AutoViML / Auto_TS

Automatically build ARIMA, SARIMAX, VAR, FB Prophet and XGBoost Models on Time Series data sets with a Single Line of Code. Created by Ram Seshadri. Collaborators welcome.
Apache License 2.0
718 stars 111 forks source link

Variation in SARIMAX and Prophet forecast dates #19

Closed raghurajpandya closed 3 years ago

raghurajpandya commented 4 years ago

When SARIMAX is the best output and the forecast period =12... it forecasts [defaultdict output] for 12 periods in the train data instead of 12 forward periods while Prophet includes 12 forward periods.

Best Model is: SARIMAX Best Model Forecasts: net_revenue mean mean_se mean_ci_lower mean_ci_upper 2018-07-31 3.080343 0.366081 2.362838 3.797848 2018-08-31 2.808159 0.366107 2.090602 3.525715 2018-09-30 2.893071 0.367888 2.172024 3.614118 2018-10-31 3.178024 0.375812 2.441446 3.914603 2018-11-30 3.154994 0.379846 2.410510 3.899477 2018-12-31 3.122128 0.381915 2.373588 3.870667 2019-01-31 2.917377 0.382981 2.166749 3.668006 2019-02-28 3.091802 0.383531 2.340096 3.843509 2019-03-31 3.260538 0.383815 2.508274 4.012801 2019-04-30 3.008322 0.383962 2.255770 3.760873 2019-05-31 3.490022 0.384038 2.737322 4.242723 2019-06-30 3.180734 0.384077 2.427956 3.933511 Best Model Score: 0.39

ngupta23 commented 4 years ago

Hi @raghurajpandya, I am working on making enhancements to the library. I will verify this and make the necessary changes if I am able to recreate this. Currently the changes have been made to the SARIMAX and ML models (but still more needs to be done). The latest changes are on the develop branch.

raghurajpandya commented 4 years ago

Thanks @ngupta23 . Does auto-ts make the multivariate time series stationary for SARIMAX model?
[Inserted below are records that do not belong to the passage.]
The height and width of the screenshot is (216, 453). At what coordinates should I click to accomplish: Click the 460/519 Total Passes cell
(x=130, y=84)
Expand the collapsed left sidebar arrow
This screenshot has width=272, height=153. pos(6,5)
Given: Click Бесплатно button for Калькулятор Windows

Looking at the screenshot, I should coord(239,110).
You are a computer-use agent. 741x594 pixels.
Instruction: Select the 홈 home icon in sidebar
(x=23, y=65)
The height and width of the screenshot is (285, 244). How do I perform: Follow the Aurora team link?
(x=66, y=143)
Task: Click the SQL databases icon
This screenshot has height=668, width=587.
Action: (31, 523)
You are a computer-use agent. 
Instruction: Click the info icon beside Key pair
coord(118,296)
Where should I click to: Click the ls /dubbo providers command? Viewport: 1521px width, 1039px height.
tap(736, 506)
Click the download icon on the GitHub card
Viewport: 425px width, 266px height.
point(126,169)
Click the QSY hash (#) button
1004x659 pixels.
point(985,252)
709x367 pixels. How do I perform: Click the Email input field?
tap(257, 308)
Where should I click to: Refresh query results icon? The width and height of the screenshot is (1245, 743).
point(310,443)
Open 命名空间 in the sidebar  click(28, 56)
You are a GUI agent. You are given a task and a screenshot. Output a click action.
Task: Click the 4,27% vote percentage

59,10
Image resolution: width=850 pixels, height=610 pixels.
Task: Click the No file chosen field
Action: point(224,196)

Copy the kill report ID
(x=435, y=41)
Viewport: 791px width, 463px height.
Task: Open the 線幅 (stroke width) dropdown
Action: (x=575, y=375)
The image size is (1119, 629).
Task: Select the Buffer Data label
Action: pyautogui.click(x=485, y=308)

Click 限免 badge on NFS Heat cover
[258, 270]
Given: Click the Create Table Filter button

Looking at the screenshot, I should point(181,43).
And is SARIMAX applied to the target of a multivariate input as a univariate time series analysis?

Thanks

ngupta23 commented 4 years ago

Hi @raghurajpandya , Could you explain why you would want to make the TS stationary for SARIMAX? The model has trend included through the difference terms and seasonality included as well (which would mean that the time series is non-stationary).

Regarding your second question, the version of autoTS on develop does include Multivariate TS for SARIMAX.

raghurajpandya commented 4 years ago

@ngupta23 not sure why I was considering stationary in the SARIMAX model.. but with prophet (with added regressors for lead indicators/features) I found that stationary feature indicators were recommended and they did provide an improvement in prediction. I am not sure if that would have similar effect with SARIMAX.

Second question response -Thanks. I have now installed it and running as I type. [pip install git+git://github.com/AutoViML/Auto_TS@develop]

ngupta23 commented 4 years ago

@raghurajpandya Please note that the interface for the new version on develop is different from what is there in master. The new interface uses scikit type of methods. You initialize the AutoML object, then you call the fit() and predict() methods. Once I am close to cleaning up, I will provide detailed examples for reference, but for now, you can refer to the unit test directory on develop to look at the flow.

raghurajpandya commented 4 years ago

Thanks. I have got it running on my 174x48 data set.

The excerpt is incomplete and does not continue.